Un litige opposerait en effet depuis janvier l’AMQ et la CNESST à propos des travaux de soutirage du minerai lorsque des charges explosives sont installées ou prêtes à être déclenchées. Selon la CNESST, la CSN et les Métallos, cette pratique devrait être interdite pour des raisons de sécurité. Depuis, les sous-comités de travail de la CNESST n’ont pu se réunir faute de participation des représentants de l’industrie minière.

L’AMQ doit revenir à la table

Selon la CSN, l’accident qui a coûté la vie à Roméo Girard, le 9 septembre à la mine Kiena de Wesdome à Val-d’Or, puis l’accident qui a fait trois blessés le lendemain à la mine Westwood d’Iamgold à Preissac, sans oublier le décès de Pierre Audet, survenu le 23 février à Westwood, militent clairement en faveur du retour de l’AMQ au comité paritaire patronal-syndical chargé de dégager un plan d’action destiné à mieux encadrer la santé et la sécurité dans les mines du Québec.

«Un accident dans une mine est toujours un accident de trop, a déploré le vice-président de la Fédération de l’industrie manufacturière-CSN, Guy Côté, par voie de communiqué. L’absence actuelle de l’AMQ à la table pénalise l’ensemble des travailleurs miniers du Québec.»

Chez les Métallos, M. Croteau s’est fait plus cinglant. «Nous sentons que les mines ne sont plus du tout en mode prévention, a-t-il lancé. L’AMQ se livre à des avocasseries et des enfantillages, alors que la vie des travailleurs est en jeu.
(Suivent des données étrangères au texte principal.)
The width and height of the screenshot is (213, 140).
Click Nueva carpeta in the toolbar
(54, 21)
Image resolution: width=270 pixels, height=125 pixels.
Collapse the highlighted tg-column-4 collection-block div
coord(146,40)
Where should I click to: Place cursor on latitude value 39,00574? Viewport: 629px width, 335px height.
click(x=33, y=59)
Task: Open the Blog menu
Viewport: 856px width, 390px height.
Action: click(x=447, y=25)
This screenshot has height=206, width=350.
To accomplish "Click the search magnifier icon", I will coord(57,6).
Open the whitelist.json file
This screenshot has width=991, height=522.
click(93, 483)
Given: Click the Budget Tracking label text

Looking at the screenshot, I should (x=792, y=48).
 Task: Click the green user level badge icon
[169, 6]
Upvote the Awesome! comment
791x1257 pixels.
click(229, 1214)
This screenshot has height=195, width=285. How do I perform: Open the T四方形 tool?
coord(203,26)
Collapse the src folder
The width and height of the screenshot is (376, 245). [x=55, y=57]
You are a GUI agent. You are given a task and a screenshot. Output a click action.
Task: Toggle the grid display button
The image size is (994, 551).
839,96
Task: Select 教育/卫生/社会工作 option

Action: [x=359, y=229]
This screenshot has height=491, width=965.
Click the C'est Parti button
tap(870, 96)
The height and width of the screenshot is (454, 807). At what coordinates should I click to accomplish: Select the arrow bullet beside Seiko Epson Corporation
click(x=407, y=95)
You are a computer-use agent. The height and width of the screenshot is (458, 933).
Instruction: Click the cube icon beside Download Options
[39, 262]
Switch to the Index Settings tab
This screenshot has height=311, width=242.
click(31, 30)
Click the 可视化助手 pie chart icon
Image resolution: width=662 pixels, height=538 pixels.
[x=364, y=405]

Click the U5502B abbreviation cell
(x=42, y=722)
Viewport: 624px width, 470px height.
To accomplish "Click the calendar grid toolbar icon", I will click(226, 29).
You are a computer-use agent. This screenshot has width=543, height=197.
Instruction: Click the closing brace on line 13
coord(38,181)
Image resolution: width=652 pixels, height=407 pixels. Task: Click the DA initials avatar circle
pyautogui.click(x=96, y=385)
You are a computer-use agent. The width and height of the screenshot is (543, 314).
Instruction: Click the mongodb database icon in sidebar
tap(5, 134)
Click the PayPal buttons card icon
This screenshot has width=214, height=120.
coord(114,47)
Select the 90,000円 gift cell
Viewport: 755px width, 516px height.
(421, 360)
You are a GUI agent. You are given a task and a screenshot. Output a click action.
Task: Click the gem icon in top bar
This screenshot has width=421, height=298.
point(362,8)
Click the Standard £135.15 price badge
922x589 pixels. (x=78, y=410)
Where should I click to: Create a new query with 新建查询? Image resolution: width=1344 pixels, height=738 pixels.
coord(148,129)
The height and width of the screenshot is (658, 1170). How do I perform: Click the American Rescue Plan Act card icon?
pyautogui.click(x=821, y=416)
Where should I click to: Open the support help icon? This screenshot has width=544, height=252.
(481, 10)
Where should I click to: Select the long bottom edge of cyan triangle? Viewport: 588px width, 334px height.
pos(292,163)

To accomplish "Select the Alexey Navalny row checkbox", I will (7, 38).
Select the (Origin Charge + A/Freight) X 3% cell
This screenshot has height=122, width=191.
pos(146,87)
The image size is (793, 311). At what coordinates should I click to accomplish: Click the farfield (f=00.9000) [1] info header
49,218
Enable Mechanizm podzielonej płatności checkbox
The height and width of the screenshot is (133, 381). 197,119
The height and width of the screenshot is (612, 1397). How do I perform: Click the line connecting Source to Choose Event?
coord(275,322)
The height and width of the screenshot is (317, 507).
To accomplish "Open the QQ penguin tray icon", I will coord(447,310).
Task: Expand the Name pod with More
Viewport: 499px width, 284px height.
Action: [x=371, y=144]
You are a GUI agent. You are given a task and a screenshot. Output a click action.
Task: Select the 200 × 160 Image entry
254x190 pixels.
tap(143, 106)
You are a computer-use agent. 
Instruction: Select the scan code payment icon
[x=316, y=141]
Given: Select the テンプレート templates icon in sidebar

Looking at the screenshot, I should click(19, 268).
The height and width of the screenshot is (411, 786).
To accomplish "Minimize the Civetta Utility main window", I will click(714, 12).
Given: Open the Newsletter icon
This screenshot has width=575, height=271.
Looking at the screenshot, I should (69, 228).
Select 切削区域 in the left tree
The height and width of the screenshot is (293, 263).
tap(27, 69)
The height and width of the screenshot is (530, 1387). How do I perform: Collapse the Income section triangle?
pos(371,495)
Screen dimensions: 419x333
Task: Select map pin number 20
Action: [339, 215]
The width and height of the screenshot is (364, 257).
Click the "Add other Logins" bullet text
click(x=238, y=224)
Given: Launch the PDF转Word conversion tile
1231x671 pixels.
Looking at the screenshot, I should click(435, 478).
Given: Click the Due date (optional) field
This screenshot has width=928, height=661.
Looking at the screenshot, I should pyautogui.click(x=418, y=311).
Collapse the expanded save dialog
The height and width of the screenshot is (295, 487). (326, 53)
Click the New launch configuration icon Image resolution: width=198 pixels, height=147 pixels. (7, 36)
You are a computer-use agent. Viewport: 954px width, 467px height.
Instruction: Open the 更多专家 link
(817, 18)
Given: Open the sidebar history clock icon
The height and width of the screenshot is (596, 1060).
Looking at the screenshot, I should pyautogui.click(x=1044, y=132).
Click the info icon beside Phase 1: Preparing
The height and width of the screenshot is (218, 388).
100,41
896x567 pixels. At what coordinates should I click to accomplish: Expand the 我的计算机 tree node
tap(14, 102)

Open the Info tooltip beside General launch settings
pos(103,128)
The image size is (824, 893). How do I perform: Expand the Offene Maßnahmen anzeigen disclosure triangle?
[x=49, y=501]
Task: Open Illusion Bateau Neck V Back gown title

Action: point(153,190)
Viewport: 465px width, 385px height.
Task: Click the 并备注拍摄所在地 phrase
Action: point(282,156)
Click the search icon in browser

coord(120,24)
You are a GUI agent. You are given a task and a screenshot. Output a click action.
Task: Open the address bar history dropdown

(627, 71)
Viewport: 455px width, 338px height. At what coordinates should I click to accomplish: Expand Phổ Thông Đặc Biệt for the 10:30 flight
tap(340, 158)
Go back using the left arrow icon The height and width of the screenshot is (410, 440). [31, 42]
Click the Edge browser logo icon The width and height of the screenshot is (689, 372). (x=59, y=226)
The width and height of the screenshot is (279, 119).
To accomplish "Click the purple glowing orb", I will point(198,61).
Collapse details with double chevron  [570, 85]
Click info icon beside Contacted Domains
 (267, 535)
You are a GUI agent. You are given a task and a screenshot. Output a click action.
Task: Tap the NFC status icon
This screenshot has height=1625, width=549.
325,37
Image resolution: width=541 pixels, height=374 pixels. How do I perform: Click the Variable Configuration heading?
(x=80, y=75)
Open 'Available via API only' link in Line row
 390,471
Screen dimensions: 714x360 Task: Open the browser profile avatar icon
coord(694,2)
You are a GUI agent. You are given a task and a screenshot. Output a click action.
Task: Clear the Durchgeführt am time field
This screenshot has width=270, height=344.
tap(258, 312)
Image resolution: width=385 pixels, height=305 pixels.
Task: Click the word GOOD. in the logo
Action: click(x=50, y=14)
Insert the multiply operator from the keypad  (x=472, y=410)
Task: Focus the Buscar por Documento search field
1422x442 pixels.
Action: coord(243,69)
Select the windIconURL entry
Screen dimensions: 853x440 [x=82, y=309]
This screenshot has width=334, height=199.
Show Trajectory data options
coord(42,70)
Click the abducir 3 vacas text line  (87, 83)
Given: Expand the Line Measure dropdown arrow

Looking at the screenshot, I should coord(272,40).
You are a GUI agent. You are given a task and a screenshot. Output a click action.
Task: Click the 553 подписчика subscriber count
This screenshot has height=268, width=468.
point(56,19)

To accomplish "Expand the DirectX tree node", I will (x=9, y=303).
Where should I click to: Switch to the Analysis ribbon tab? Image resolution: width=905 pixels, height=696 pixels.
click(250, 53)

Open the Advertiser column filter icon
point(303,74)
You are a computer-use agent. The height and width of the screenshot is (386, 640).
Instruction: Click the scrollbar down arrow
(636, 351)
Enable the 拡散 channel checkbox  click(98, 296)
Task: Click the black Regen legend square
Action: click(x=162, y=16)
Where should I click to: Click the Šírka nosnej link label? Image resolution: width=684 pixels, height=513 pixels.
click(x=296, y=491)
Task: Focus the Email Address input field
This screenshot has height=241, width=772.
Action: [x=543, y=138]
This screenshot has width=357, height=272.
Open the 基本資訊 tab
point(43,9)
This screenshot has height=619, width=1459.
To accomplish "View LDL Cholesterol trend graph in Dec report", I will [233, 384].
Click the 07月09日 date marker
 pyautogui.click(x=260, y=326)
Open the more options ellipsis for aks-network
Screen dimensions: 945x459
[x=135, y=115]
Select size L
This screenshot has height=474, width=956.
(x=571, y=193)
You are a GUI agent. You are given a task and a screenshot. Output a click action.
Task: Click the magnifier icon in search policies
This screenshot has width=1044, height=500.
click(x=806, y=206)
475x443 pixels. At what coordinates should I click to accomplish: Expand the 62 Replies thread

Les minières doivent cesser leur boycott des comités de travail de la CNESST. Le bilan s’était justement amélioré au cours des 30 dernières années grâce à la prévention qui se fait en partenariat avec les employeurs et les représentants des travailleurs. Il ne faut pas revenir en arrière.»

Aucun boycott de l’AMQ

Pour sa part, la PDG de l’AMQ, Josée Méthot, s’est dite très surprise de la sortie des deux syndicats. Elle a assuré que l’AMQ et ses membres ne boycottaient aucunement les comités paritaires de la CNESST.

«Ce qui arrive, c’est que nous avons un dossier complexe en cours au Tribunal administratif du travail relatif à la méthode de soutirage minier sous chantier chargé ou en chargement. Comme celui-ci mobilise toutes nos ressources, nous ne pouvons malheureusement pas être présents ailleurs», a-t-elle expliqué, en entrevue.

Un bilan en constante amélioration

Ce dossier n’empêche toutefois pas l’AMQ de poursuivre sa vigilance en matière de santé et de sécurité du travail, a assuré Mme Méthot.

«Malgré ce que peuvent en dire les Métallos, nos statistiques continuent de s’améliorer, a-t-elle indiqué. Au cours des six premiers mois de 2017, le nombre d’événements dans les mines a été réduit de 22 %. Il n’en demeure pas moins qu’un accident, ça reste toujours un accident de trop. Mais il faut laisser les inspecteurs faire leur travail. Après, on appliquera les recommandations.»